Une des choses qui importent le plus, sans doute, à la connaissance d’un écrivain, c’est de déterminer et de distinguer ce qu’il a dû soit à ses prédécesseurs, soit à ses contemporains, et ce qu’il a reçu de sa propre nature ou s’est donné à lui-même. Cette distinction, en ce qui concerne Ménandre, demeurait fort incertaine avant les dernières découvertes. Elle est peut-être un peu plus claire aujourd’hui.

Athénien de race et de naissance, Ménandre, lorsqu’il débuta au théâtre, en 321 avant notre ère, y apportait, outre ses dons naturels, un héritage littéraire considérable, dont l’influence allait se faire sentir jusque dans les moindres détails de son œuvre. Il avait reçu très certainement l’éducation la plus complète et la plus soignée. Rien de ce qui était athénien ou même grec ne lui était étranger. Son théâtre dénote une connaissance, au moins superficielle, de la philosophie contemporaine ; il atteste également une pratique, peut-être assez familière, de la rhétorique et de ses préceptes. Rhétorique et philosophie, c’étaient alors les deux formes principales de toute haute culture intellectuelle et morale. Il était, en outre, initié aux secrets de l’art dramatique.
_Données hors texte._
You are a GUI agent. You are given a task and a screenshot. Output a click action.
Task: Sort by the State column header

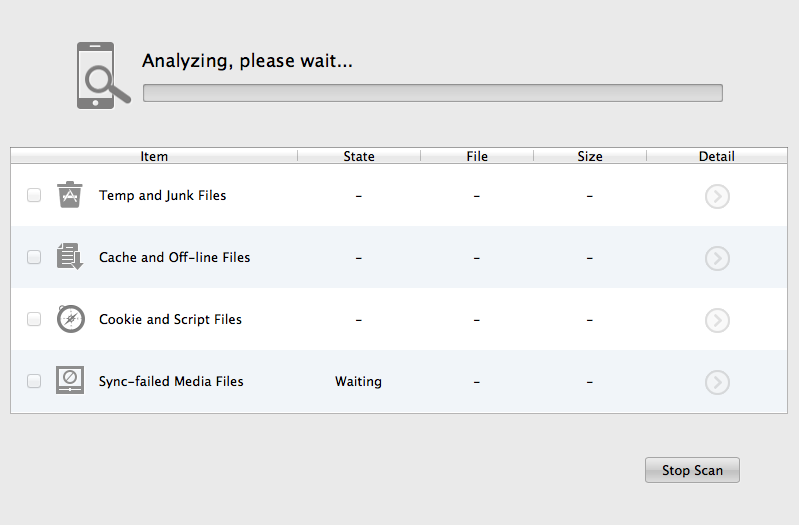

Son oncle Alexis, poète comique de renom, fut, dit-on, son éducateur. Et, sans doute, il se fit son premier guide dans l’art où il devait exceller, non seulement en lui en faisant connaître la technique, mais en l’excitant à lire, ou même en lisant avec lui, les meilleures des pièces qui en constituaient alors le répertoire. La tragédie du siècle précédent n’eut qu’à se montrer à lui dans ses grandes représentations annuelles pour le séduire. C’était le temps où la gloire d’Euripide, désormais incontestée, s’imposait. Le jeune Ménandre conçut tout d’abord pour le grand poète tragique une admiration passionnée, qui ne devait subir aucune défaillance. On savait déjà par Quintilien qu’il l’avait pris constamment pour modèle[1]. Cette imitation se

  1. Institution oratoire, X, d, 69 : Hunc et admiratus maxime est, ut sæpe testatur, et seculus, quanquam in opère diverso, Menander.